GOAL OF THE EXERCISE » Report back every line of the entries that contains "computer", exactly as written.

Stored entries »
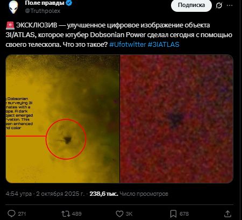Click the blue verified badge
This screenshot has height=220, width=242.
click(x=69, y=3)
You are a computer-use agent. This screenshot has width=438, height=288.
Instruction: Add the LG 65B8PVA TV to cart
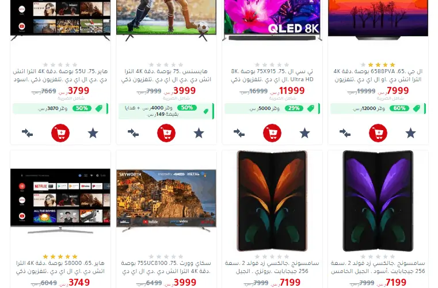[378, 133]
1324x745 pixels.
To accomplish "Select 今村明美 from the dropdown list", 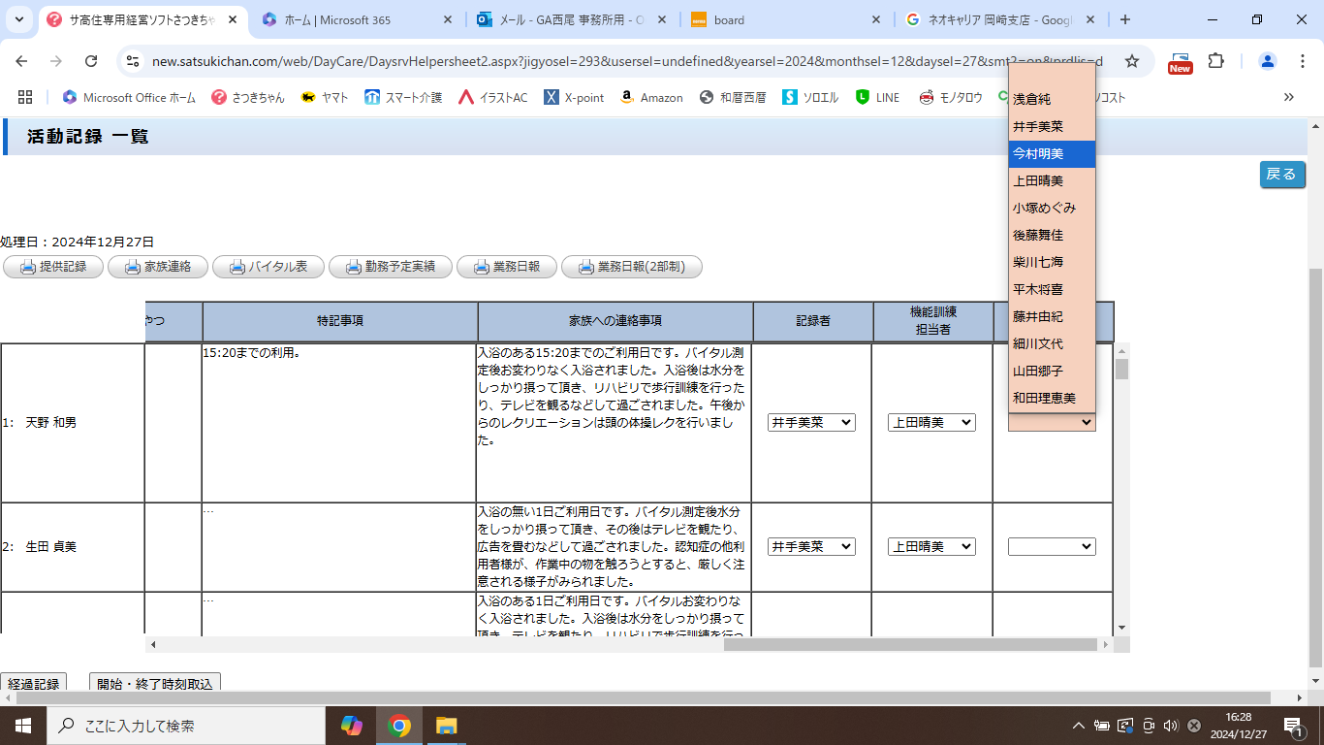I will click(1052, 153).
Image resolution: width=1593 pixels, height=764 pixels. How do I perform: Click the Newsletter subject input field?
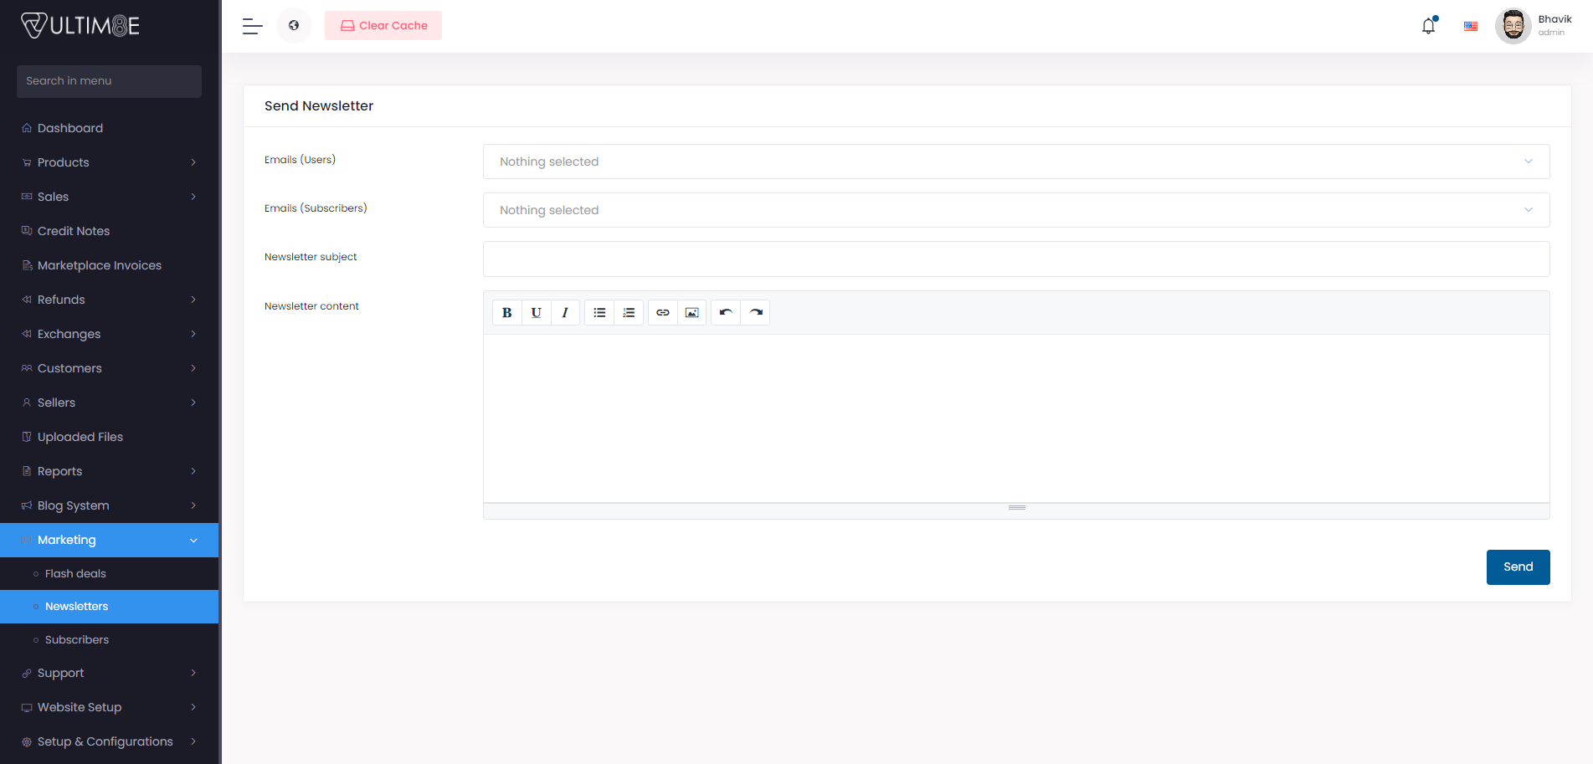(x=1015, y=259)
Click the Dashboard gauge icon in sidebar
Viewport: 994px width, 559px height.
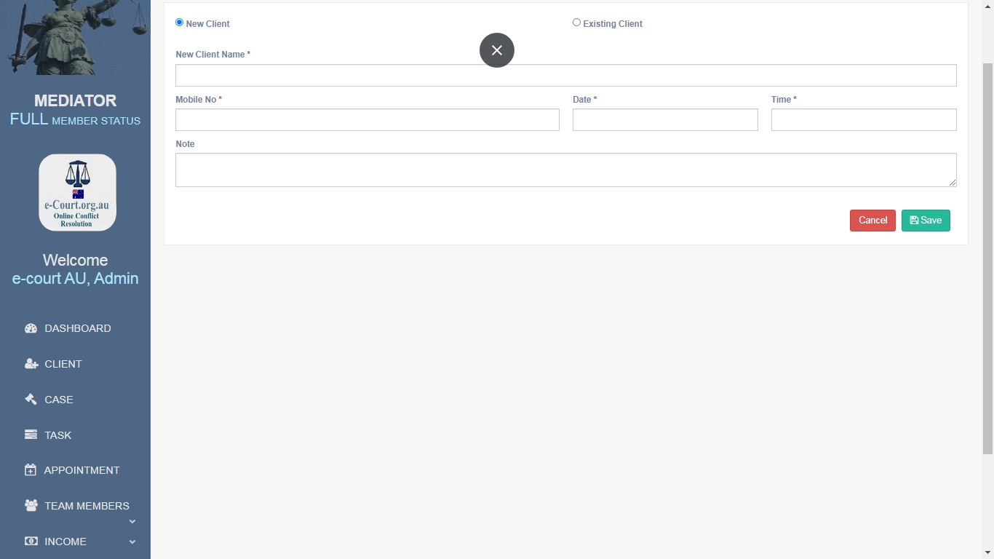click(31, 328)
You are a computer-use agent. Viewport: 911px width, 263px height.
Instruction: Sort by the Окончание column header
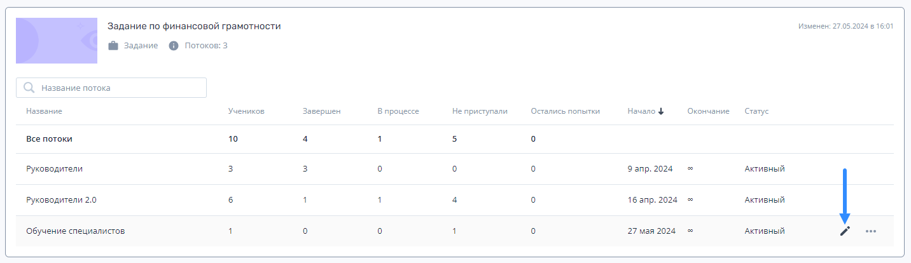708,111
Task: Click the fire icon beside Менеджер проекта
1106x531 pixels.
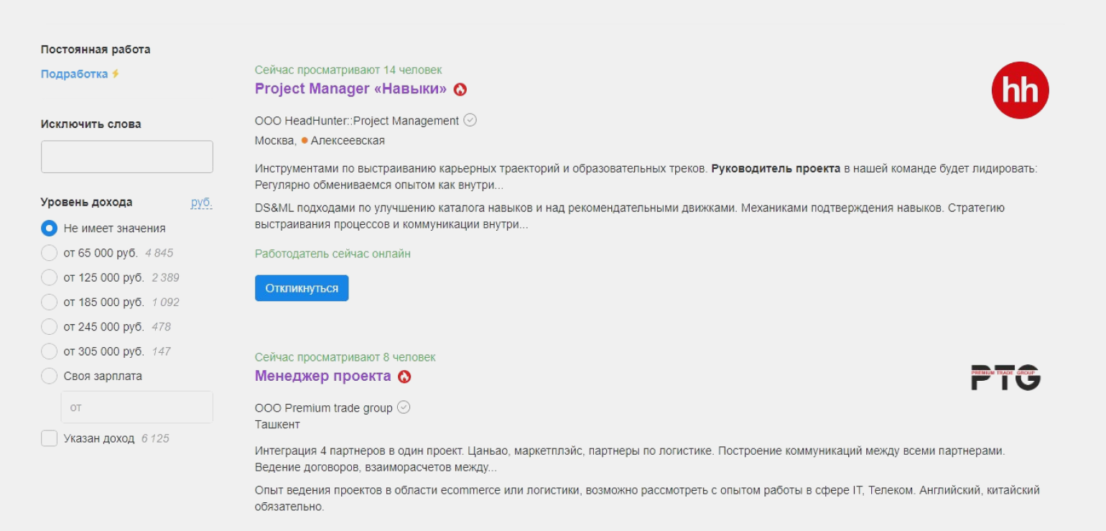Action: [404, 377]
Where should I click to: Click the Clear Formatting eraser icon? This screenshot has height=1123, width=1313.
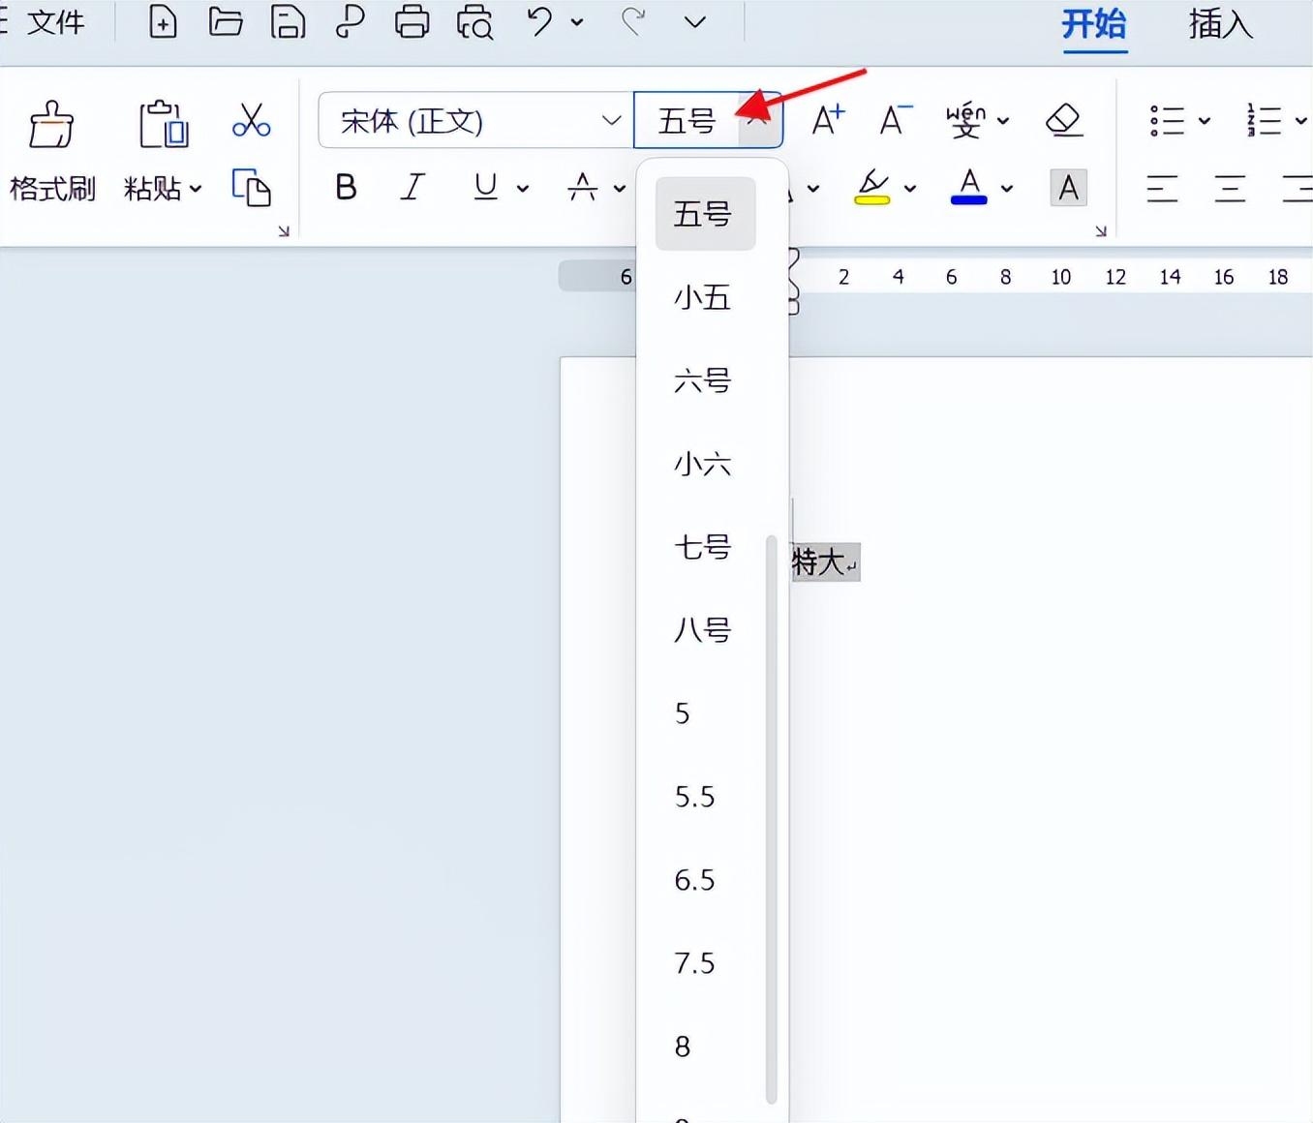coord(1063,121)
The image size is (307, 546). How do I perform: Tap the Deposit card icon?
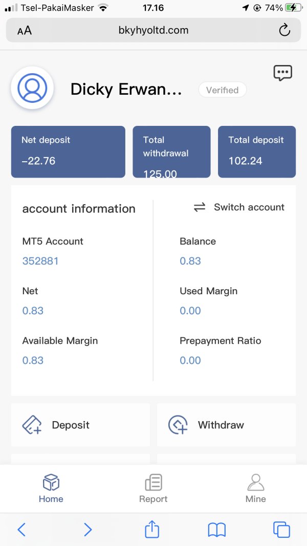[32, 425]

ANSWER »
You are a computer-use agent. This screenshot has width=438, height=288.
You are a computer-use agent. Viewport: 911px width, 263px height.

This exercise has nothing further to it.